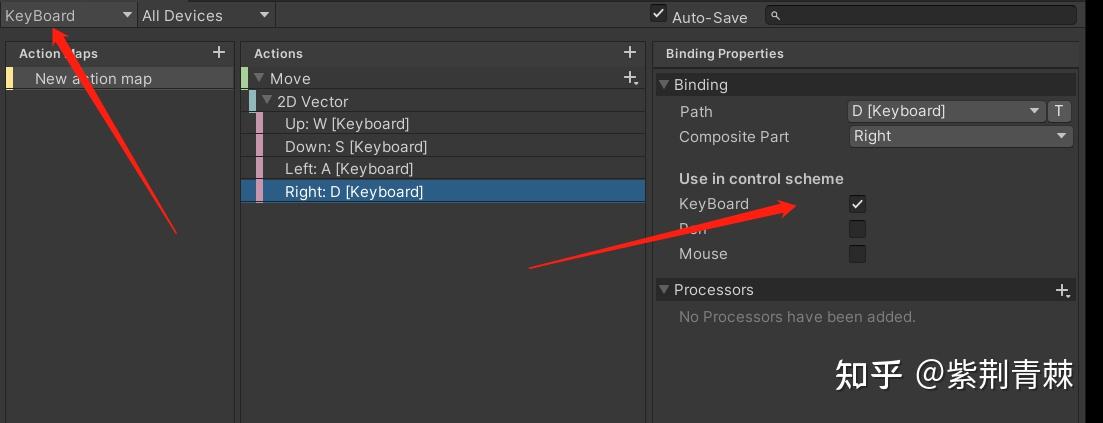
Task: Select the Up: W [Keyboard] binding
Action: (443, 124)
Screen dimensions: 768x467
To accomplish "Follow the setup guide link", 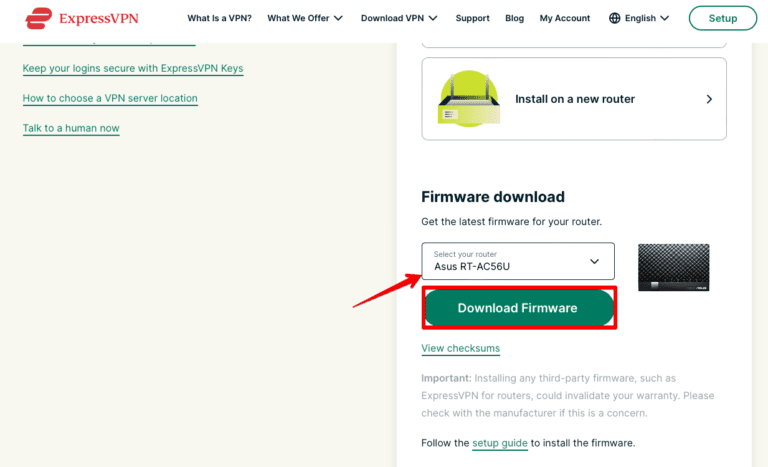I will (x=499, y=442).
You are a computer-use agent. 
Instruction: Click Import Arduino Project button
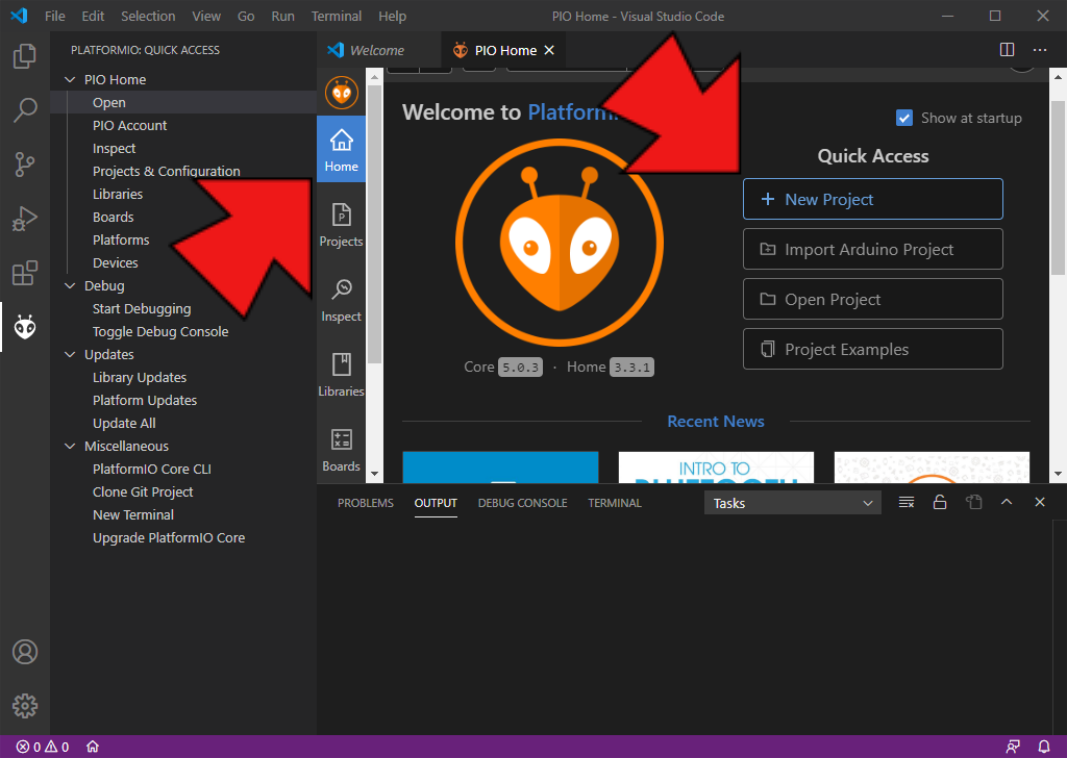(872, 249)
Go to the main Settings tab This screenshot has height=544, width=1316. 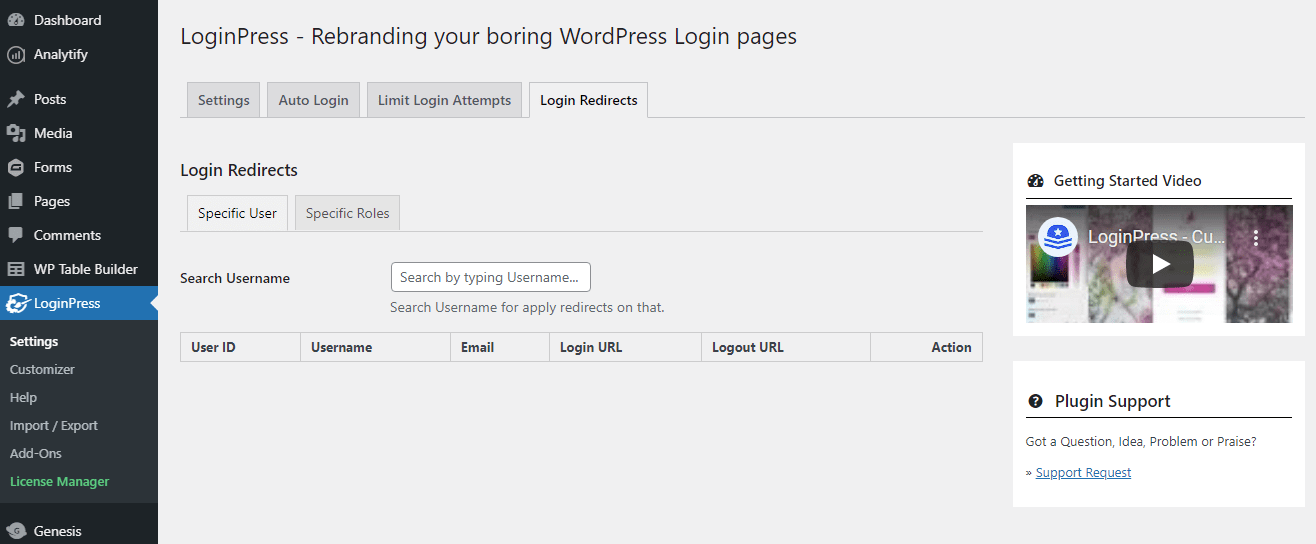(x=224, y=100)
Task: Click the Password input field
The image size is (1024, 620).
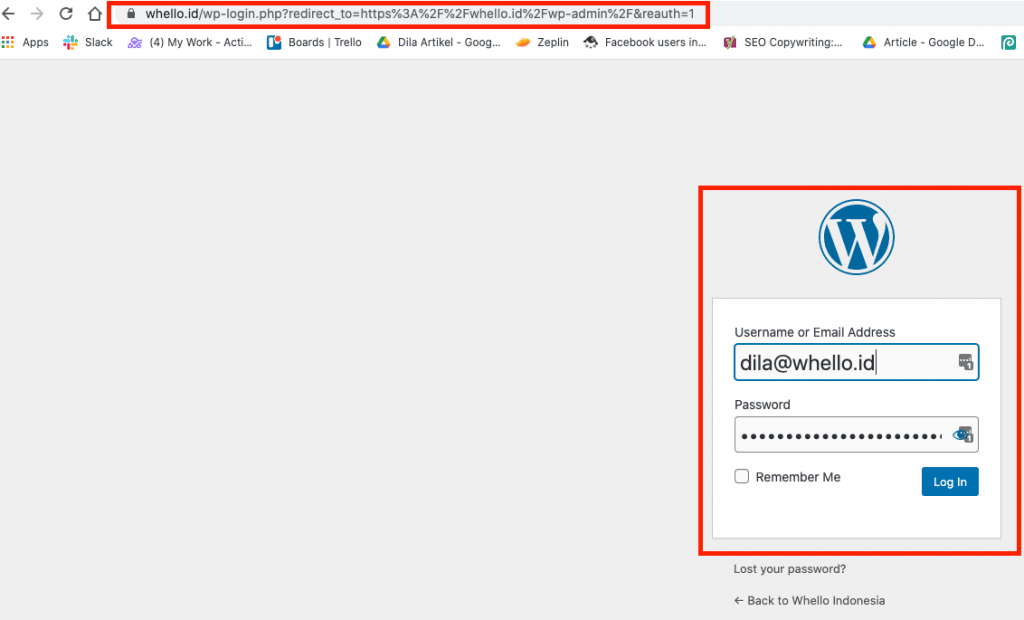Action: click(x=840, y=435)
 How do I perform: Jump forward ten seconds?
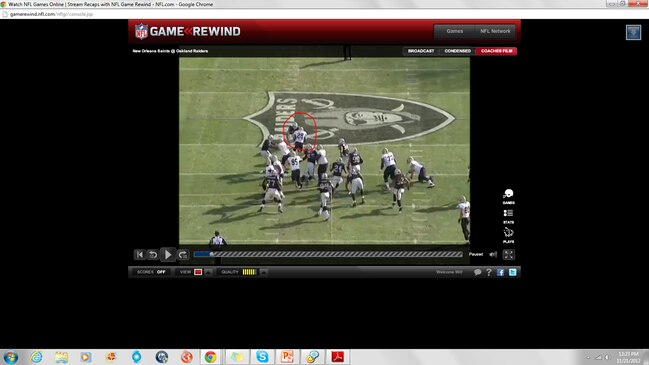coord(183,255)
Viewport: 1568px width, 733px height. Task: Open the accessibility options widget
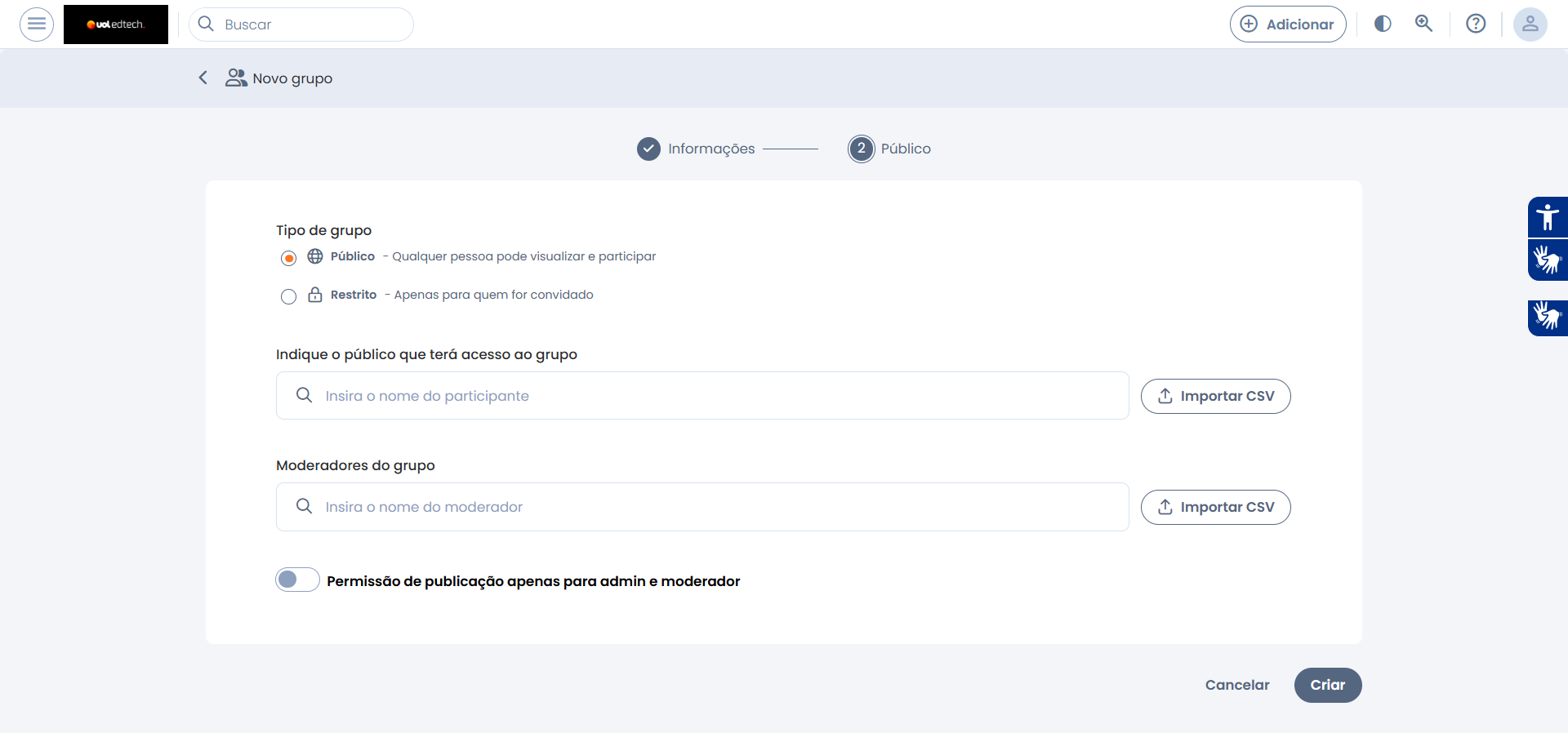1548,217
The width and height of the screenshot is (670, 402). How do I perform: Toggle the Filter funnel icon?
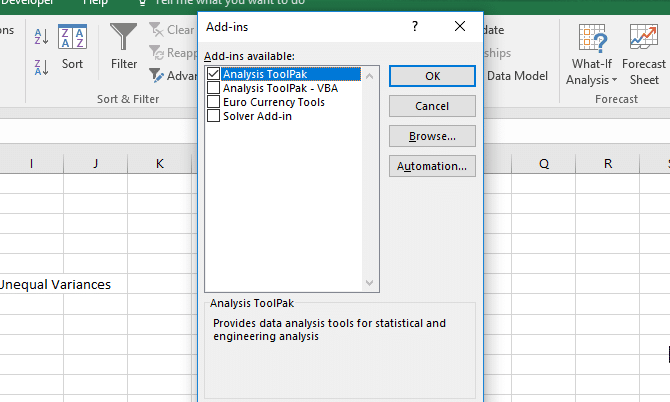pos(123,37)
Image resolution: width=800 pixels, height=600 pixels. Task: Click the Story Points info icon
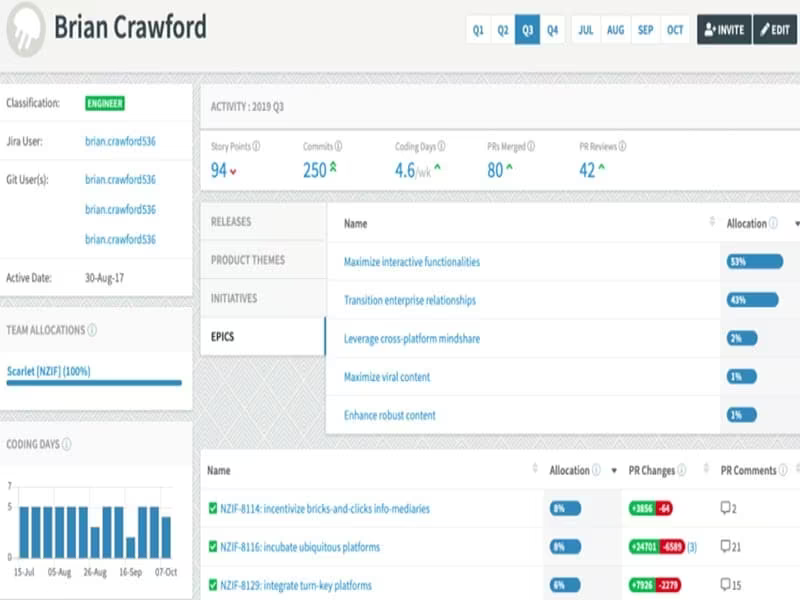tap(256, 146)
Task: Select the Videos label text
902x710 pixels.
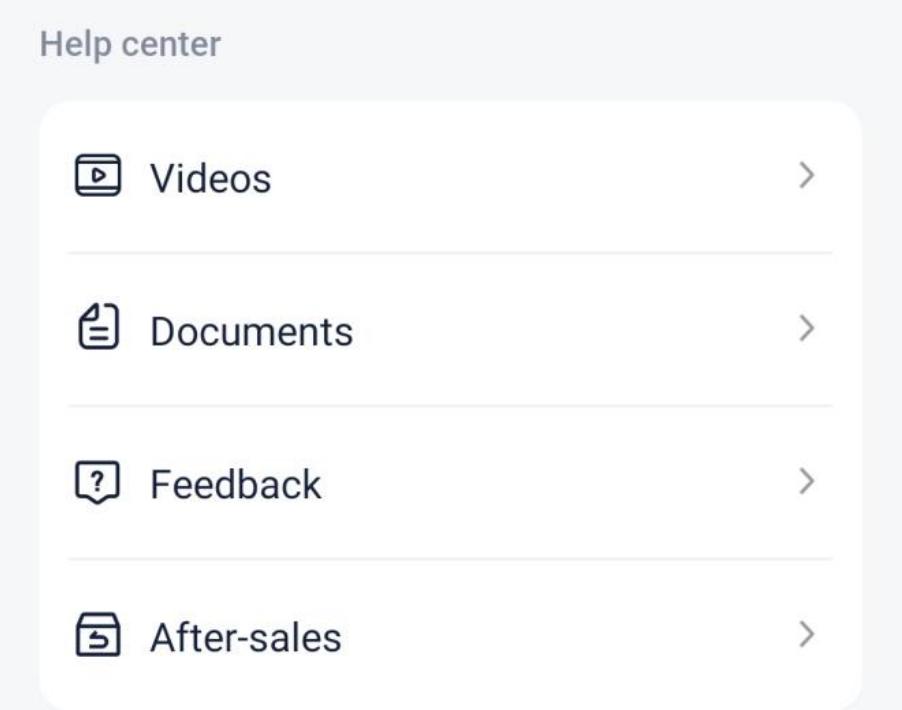Action: click(211, 178)
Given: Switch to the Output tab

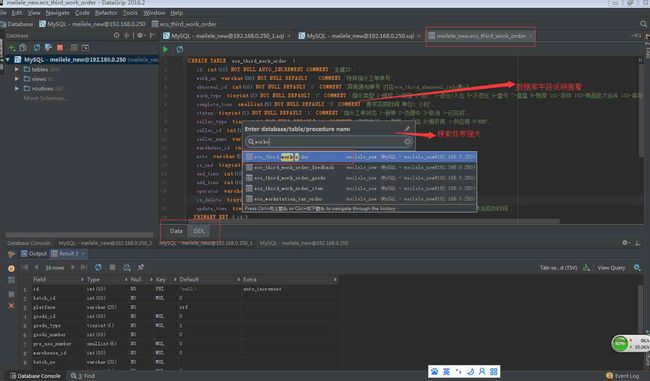Looking at the screenshot, I should tap(34, 253).
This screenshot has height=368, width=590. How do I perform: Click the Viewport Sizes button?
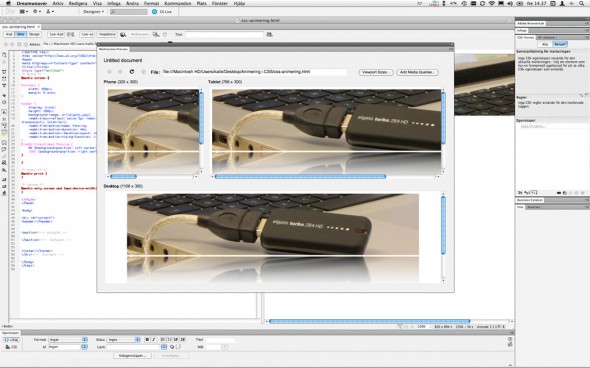coord(376,72)
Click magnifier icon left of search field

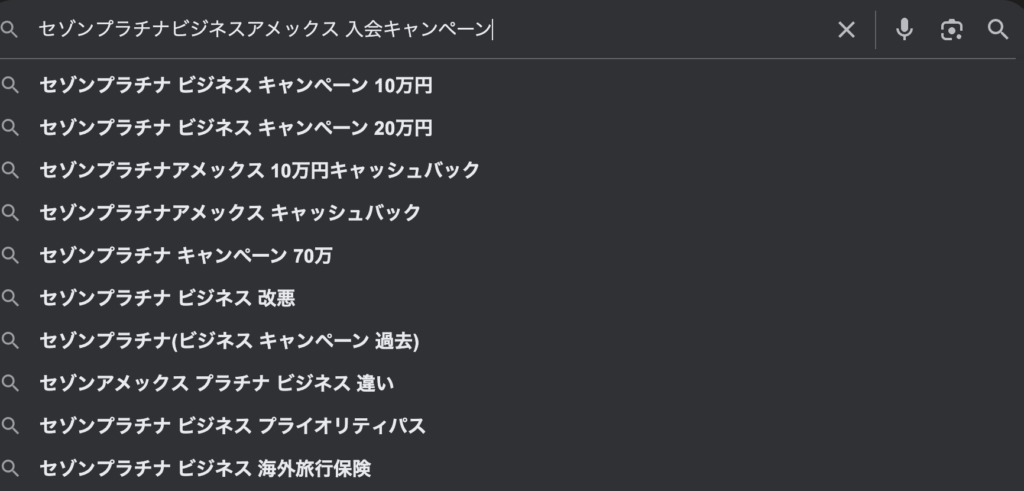[x=11, y=30]
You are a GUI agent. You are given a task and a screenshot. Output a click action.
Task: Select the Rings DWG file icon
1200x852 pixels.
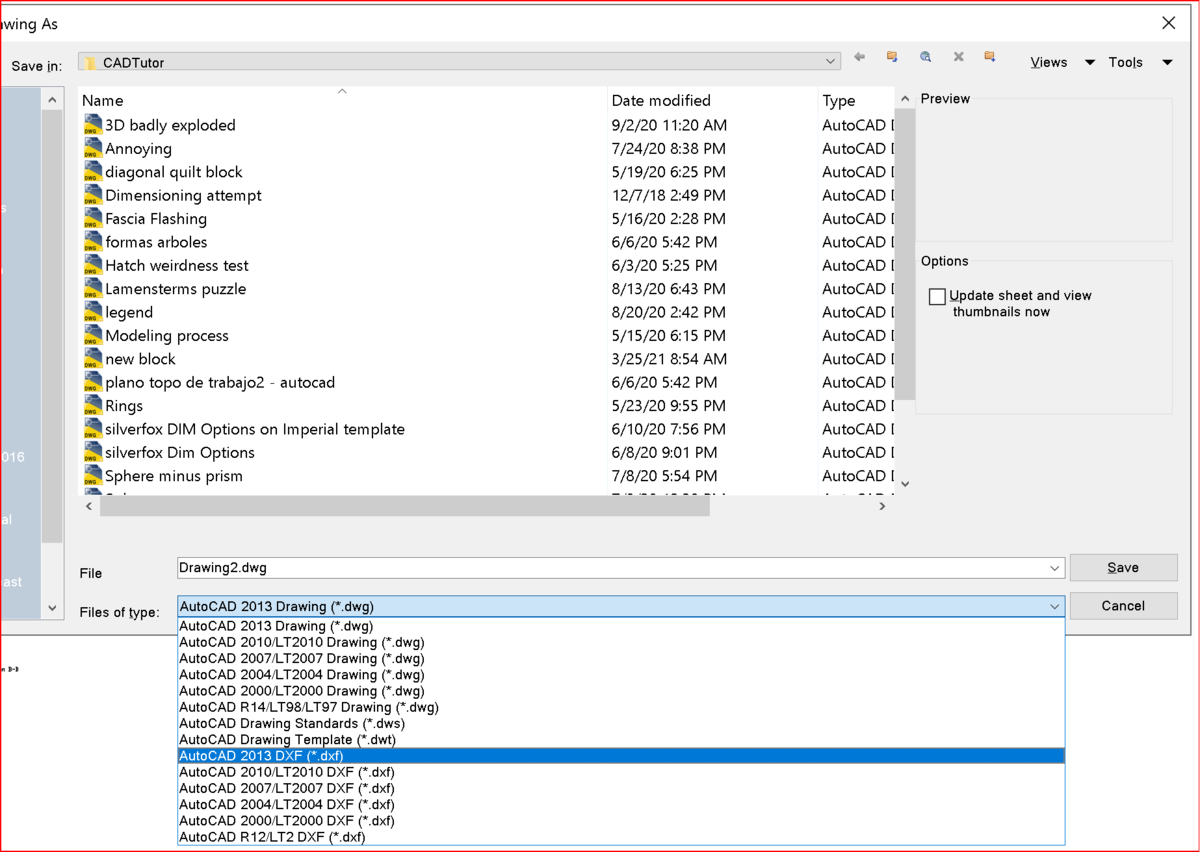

════════════════════

**Try it**
What you return must match, line for line, the span from the line containing "Click magnifier icon left of search field" through the last line of the listing above, with every picture omitted.

**Final answer**
Click magnifier icon left of search field

[x=11, y=30]
You are a GUI agent. You are given a task and a screenshot. Output a click action.
Task: Select the Rings DWG file icon
1200x852 pixels.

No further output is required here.